Her desk was actually a large table with ornately carved legs exuding French elegance. I know shit about furniture, but if this wasn’t Louie-the-something-French, nothing was. In contrast the papers in front of her were strewn about. A marble pen holder engraved Greta Washburn Chief Executive Officer, emphasized her importance. Neat piles of red, blue, and tan files were stacked to the left. Expensive paintings of pastoral waterfalls cascading down mountains with gurgling brooks and dark green trees hung evenly on her walls. A fish tank off to the right, flat black fish eyeballing me through the glass and a potted Norfolk Island pine big enough to climb guarded her back.

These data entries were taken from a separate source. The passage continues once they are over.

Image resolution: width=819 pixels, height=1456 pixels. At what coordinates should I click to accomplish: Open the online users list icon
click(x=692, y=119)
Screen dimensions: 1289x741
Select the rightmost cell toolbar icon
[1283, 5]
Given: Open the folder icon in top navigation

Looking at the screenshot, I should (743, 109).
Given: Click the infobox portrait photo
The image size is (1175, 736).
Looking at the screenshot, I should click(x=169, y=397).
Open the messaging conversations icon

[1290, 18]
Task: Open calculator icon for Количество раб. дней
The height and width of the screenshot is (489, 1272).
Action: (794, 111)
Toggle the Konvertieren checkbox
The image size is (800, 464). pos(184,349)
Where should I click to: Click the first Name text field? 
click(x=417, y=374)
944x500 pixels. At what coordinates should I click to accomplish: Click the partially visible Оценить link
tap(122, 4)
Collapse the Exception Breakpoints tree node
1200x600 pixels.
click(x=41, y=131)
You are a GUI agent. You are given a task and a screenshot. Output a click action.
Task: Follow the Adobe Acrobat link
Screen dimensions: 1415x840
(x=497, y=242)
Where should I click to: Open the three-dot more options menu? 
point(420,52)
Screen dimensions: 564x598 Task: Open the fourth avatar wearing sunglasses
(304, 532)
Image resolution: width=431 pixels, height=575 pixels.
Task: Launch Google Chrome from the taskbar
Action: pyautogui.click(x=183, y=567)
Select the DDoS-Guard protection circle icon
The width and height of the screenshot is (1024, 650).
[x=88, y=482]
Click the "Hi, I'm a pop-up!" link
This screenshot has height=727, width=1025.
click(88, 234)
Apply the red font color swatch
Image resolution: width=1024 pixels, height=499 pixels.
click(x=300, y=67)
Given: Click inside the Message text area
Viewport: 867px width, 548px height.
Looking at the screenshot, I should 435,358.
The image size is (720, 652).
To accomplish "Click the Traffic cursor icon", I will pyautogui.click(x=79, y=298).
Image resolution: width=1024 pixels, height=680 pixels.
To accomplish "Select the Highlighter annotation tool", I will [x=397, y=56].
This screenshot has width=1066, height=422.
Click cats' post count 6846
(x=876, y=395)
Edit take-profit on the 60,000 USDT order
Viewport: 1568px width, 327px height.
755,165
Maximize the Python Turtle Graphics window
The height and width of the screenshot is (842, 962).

I stood silently, waiting, as she continued to pretend she was reviewing exceptionally important documents, peering through her Kate Spade reading glasses.

Tired of this subservient crap I snorted. She looked up dropping her glasses to their diamond chain. “Oh, I’m sorry. Take a seat.” She pointed with her pen to the smallish chair strategically placed in front of her desk just for this encounter. “Coffee?”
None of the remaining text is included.